Jacques Huntzinger, ancien ambassadeur de France en Israël et auprès de l’Union de la Méditerranée, réussit la prouesse d’une synthèse magistrale à plusieurs dimensions.

D’abord, celle de l’espace : des confins du Sahara à l’Europe du nord, et de Gibraltar à l’Inde occidentale. Car la Méditerranée, c’est avant tout un repère géographique, une mer intérieure dont les rivages semblent unis dans la même tradition « du thym et de l’olivier », déjà étudiée par Fernand Braudel.

Mais la dimension temporelle de l’histoire prend vite le pas sur la géographie. L’auteur raconte (« Il était une fois »…) les grandes civilisations égyptienne, assyrienne, perse, hébraïque, qui vont constituer le soubassement des « plaques » méditerranéennes, avant les apports essentiels de la pensée grecque et de l’organisation romaine, bientôt transcendées par l’imprégnation du christianisme. Puis l’islam, à partir de 622, va se constituer au sud, face à un nord héritier des grandes civilisations antiques qui ont intégré ceux qu’on appelait les « barbares ». L’histoire a laissé des traces dans bien des comportements d’aujourd’hui…

Et c’est ici qu’apparaît la troisième dimension de Jacques Huntzinger : celle de la profondeur d’analyse des « frottements » civilisationnels et de leurs évolutions. L’auteur rappelle d’abord la « mare nostrum » des Romains, le seul moment où le monde méditerranéen est politiquement unifié en jouant sur la diversité, l’adaptabilité et la complémentarité des peuples. Pour lui, c’est le lieu qui a donné l’essentiel des fondements humains de notre planète mondialisée: naissance de la démocratie et de la philosophie (Grèce), du droit (romain), de la civilisation urbaine (villes et cités), de la communication et du commerce (les Phéniciens ou Venise), des trois grands monothéismes…

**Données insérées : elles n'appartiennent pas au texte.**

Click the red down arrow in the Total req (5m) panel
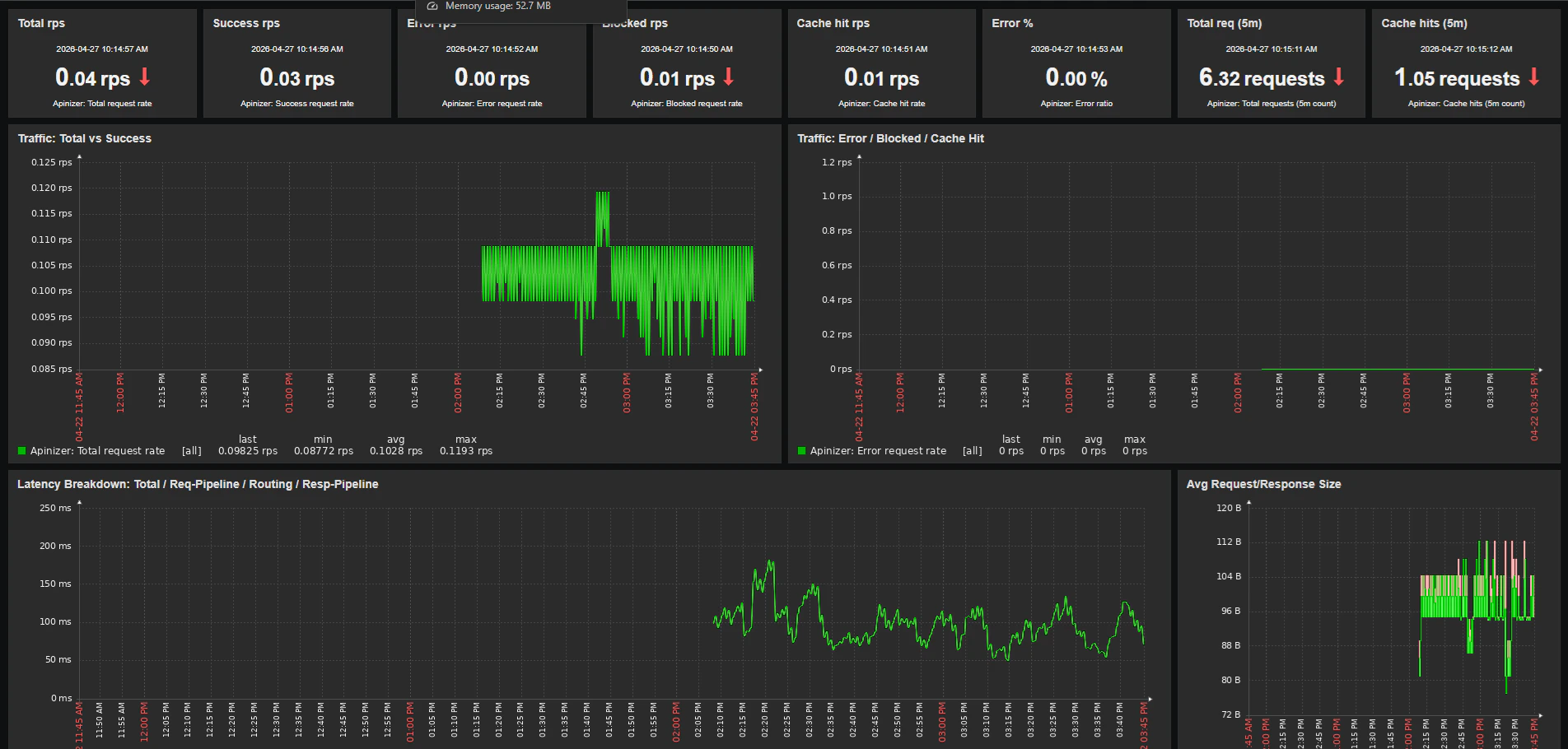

Puis l’analyse s’affine autour de questions essentielles. La démocratie, le rôle de la raison, la place des femmes, l’impact ou le « trop-plein » de religion, l’art, la philosophie…, autant de domaines qui se vivent différemment d’une rive à l’autre de la Méditerranée et dont les frictions ne peuvent se comprendre sans recourir au « télescopage des temporalités » : nous ne vivons pas à la même époque. D’où des contacts parfois violents entre une rive nord christianisée en pleine expansion moderne, et une rive sud islamisée en stagnation, sinon en recul, du moins sclérosée depuis près de dix siècles. Sur l’islam et son histoire, Jacques Huntzinger offre une synthèse remarquable, où le passé éclaire le présent. Mais ce qu’on retiendra surtout, c’est que derrière les conflits, les fractures, les dictatures ou la faillite des nationalismes, des royaumes et des empires, des hommes de chaque rive se sont construits, ont échangé des idées, ont commercé, se sont rencontrés.

Avec les « printemps arabes » de 2011, l’auteur sait discerner, au-delà des apparences médiatisées des « barbus et du voile », les mouvements de fond d’une société musulmane et arabe, travaillée par les besoins de justice, de liberté, de reconnaissance individuelle, de « sortie de la religion », du respect des Droits de l’Homme. Ainsi la Méditerranée pourrait ne plus être ce fossé et cette frontière qui l’empêchent, aujourd’hui, d’être « mare nostrum ».

Avec ce livre qui touche à de nombreux domaines (histoire, religion, sociologie, anthropologie, géopolitique…), Jacques Huntzinger offre à tout public un panorama complet, clair et lucide, des enjeux actuels de l’aire méditerranéenne, telle une clef essentielle pour décrypter et comprendre les événements épars dans nos actualités. Et c’est écrit de telle façon que le lecteur ne peut que se laisser emporter, comme dans ces histoires qui commençaient jadis par : « Il était une fois… ».